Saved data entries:
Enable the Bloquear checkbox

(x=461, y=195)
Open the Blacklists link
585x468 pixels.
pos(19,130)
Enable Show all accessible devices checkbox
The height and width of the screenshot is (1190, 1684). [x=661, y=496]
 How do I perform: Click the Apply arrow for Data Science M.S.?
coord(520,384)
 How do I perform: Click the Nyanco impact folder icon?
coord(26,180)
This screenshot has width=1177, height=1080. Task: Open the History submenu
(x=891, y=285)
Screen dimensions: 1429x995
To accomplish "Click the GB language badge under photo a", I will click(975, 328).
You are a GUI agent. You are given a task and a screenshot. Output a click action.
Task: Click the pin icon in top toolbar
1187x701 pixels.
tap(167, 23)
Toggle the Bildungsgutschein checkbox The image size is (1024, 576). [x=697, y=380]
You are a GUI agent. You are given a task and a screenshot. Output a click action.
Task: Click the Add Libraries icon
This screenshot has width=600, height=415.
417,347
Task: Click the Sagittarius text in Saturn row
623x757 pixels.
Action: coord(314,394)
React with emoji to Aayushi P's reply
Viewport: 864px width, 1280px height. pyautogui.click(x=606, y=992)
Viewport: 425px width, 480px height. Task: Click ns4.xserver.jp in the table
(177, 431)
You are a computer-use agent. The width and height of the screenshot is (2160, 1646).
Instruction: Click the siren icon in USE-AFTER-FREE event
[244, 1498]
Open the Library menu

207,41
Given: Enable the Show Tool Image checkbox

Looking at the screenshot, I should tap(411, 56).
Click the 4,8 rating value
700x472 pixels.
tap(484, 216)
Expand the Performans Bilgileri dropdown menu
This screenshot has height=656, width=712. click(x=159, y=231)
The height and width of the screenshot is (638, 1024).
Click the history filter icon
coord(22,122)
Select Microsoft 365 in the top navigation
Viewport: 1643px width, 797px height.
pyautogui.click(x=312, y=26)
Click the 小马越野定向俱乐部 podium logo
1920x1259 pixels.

Required action. Keep only the lines from the one containing "Given: Enable the Show Tool Image checkbox" to the end of the entries, and repeat them exactly.

Response area.
Given: Enable the Show Tool Image checkbox

Looking at the screenshot, I should tap(411, 56).
Click the 4,8 rating value
700x472 pixels.
tap(484, 216)
Expand the Performans Bilgileri dropdown menu
This screenshot has height=656, width=712. click(x=159, y=231)
The height and width of the screenshot is (638, 1024).
Click the history filter icon
coord(22,122)
Select Microsoft 365 in the top navigation
Viewport: 1643px width, 797px height.
pyautogui.click(x=312, y=26)
Click the 小马越野定向俱乐部 podium logo
1920x1259 pixels.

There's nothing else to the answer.